Iowa Insurers Caught Like Deer in Headlights by Levy Request

By Amy Lorentzen | January 24, 2005

DES MOINES, Iowa–A group of Iowa politicians wants the insurance industry to impose a levy on automobile policies to help fund a program to thin deer populations and decrease accidents they cause.

Sen. Dennis Black (D-Newton) and other members of the House and Senate Natural Resources committees met with insurance industry officials on earlier this month. Some asked that the industry commit funding to the state’s “Help Us Stop Hunger” program.

The HUSH program, administered through the Iowa Department of Natural Resources, allows hunters to donate deer carcasses to Iowa’s food banks and prisons.

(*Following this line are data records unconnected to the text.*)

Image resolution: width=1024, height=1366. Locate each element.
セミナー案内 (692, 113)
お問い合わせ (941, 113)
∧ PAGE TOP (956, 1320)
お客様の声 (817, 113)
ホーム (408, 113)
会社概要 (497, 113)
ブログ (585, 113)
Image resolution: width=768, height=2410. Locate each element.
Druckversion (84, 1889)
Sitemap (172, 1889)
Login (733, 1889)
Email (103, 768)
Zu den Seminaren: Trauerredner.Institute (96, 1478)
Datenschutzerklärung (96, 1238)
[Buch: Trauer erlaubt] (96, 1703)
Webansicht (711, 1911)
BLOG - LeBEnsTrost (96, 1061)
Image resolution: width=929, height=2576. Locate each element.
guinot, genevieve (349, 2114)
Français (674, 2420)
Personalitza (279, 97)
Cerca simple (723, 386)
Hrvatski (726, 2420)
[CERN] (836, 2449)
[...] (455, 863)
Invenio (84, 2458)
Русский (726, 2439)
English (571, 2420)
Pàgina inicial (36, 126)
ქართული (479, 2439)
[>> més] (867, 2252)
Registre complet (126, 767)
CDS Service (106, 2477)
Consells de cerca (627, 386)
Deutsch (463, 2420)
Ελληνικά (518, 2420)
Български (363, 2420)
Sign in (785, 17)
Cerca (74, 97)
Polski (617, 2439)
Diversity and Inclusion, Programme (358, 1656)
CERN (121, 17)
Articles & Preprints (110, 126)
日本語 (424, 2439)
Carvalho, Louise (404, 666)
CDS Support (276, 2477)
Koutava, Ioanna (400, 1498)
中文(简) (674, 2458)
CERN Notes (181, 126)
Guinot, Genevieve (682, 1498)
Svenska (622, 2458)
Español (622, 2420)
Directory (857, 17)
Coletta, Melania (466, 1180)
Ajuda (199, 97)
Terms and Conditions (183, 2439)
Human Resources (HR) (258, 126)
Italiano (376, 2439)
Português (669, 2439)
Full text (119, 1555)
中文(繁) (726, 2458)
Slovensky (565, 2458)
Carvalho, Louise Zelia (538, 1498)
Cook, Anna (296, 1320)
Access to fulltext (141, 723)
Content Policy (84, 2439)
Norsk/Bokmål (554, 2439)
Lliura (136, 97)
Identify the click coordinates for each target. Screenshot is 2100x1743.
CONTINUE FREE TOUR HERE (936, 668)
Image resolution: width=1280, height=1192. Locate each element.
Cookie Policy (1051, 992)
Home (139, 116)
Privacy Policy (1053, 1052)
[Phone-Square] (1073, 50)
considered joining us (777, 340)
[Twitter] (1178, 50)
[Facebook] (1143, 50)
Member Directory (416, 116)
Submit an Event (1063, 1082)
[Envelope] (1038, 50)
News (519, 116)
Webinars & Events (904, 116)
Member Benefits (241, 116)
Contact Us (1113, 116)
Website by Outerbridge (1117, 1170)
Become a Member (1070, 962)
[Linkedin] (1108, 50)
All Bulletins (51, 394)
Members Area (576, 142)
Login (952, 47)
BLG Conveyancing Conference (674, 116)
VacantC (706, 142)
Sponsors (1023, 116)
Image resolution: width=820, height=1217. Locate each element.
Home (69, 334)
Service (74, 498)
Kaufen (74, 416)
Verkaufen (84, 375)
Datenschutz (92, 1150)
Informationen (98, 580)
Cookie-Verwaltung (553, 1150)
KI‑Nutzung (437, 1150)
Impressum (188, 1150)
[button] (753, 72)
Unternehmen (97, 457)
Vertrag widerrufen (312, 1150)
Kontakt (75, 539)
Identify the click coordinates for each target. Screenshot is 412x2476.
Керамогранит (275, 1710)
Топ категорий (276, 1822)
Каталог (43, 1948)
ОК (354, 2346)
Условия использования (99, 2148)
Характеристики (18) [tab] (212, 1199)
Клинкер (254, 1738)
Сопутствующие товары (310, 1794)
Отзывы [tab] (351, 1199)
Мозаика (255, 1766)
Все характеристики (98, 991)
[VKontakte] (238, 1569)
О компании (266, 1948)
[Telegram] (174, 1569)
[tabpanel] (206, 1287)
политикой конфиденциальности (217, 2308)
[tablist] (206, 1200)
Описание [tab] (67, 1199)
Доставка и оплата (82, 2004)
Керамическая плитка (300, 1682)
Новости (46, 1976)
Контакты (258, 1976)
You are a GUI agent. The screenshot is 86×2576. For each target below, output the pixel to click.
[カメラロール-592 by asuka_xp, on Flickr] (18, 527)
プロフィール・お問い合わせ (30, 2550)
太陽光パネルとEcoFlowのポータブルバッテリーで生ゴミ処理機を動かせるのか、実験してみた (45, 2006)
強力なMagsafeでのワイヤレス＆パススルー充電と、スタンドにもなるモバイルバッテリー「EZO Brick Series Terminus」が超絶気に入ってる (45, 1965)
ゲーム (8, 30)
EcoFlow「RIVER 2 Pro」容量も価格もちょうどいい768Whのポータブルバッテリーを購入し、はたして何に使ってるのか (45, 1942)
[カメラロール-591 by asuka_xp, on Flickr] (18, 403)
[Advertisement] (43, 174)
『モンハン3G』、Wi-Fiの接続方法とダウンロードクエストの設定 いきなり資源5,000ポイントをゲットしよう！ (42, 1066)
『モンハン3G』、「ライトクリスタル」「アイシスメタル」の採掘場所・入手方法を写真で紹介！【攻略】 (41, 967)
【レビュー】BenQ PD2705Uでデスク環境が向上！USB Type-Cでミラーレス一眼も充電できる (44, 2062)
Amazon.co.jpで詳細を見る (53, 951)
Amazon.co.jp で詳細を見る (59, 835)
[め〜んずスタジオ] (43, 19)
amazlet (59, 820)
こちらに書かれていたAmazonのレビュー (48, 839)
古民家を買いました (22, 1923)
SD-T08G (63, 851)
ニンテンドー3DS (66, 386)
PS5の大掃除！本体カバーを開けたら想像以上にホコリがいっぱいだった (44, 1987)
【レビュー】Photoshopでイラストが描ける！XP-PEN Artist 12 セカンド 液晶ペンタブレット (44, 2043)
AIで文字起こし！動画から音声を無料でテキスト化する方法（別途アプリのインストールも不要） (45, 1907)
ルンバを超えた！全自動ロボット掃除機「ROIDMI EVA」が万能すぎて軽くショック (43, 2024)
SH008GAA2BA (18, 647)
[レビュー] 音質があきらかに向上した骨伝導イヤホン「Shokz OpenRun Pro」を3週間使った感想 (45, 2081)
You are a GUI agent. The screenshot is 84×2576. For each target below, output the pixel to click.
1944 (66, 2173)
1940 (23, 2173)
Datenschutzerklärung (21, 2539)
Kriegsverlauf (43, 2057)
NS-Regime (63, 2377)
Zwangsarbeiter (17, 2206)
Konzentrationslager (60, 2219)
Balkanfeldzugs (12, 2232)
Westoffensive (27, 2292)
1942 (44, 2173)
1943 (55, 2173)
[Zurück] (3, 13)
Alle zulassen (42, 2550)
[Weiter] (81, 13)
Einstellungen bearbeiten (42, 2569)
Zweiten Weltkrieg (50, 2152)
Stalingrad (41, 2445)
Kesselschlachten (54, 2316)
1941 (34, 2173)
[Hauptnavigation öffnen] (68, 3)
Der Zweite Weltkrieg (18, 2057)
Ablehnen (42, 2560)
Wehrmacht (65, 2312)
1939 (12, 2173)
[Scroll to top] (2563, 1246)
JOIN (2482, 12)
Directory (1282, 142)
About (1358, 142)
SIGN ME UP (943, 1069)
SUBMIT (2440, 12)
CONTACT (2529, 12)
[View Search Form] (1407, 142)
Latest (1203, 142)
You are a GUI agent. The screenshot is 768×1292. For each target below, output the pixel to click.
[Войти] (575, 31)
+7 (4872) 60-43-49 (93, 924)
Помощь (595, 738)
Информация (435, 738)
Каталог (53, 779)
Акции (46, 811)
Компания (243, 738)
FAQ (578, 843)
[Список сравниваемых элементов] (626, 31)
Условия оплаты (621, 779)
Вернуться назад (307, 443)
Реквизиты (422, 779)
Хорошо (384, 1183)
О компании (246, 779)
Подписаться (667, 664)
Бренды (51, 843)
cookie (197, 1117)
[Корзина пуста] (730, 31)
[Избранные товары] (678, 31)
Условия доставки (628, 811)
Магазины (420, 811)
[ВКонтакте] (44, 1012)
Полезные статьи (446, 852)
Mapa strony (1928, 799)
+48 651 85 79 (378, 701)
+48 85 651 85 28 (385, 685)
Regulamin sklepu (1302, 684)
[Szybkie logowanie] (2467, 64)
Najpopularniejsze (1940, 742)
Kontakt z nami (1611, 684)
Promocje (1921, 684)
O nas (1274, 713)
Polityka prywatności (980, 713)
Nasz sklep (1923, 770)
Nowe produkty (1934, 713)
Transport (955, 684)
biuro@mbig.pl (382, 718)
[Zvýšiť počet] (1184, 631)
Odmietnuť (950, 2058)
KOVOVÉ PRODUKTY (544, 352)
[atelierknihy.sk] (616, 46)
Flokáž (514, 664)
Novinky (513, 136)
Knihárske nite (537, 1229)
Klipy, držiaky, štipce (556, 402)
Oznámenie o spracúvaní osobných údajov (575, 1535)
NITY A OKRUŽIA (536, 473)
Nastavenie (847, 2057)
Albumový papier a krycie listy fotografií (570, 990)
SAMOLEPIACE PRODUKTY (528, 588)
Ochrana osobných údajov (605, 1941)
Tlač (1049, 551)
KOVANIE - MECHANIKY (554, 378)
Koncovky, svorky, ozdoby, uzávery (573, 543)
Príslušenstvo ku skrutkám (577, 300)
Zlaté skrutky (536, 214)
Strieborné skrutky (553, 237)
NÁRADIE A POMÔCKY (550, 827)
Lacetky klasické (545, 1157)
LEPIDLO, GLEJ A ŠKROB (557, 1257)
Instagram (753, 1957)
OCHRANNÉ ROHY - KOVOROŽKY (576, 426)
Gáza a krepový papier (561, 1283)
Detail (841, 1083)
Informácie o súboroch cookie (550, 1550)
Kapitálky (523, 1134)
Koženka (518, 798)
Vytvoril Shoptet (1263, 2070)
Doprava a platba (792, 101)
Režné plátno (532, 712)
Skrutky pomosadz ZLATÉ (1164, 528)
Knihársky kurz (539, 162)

Black, co-chairman of the Senate Natural Resources Committee, said a 10-cent levy on the insurance policies of 3.9 million vehicles and trailers insured in Iowa would help the DNR and other agencies coordinate hunters and recruit participating meat lockers to boost to 5,000 the number of deer turned over to the HUSH program.

Insurance industry officials weren’t convinced Black’s proposal was the best way to help create safer roads and curb deer-car accidents. Some said the proposal amounts to a tax on insurers.

“I’m not sure that it’s safe to say right now that anybody in the industry would be keen about that,” said Bob Skow, executive director for the Independent Insurance Agents of Iowa.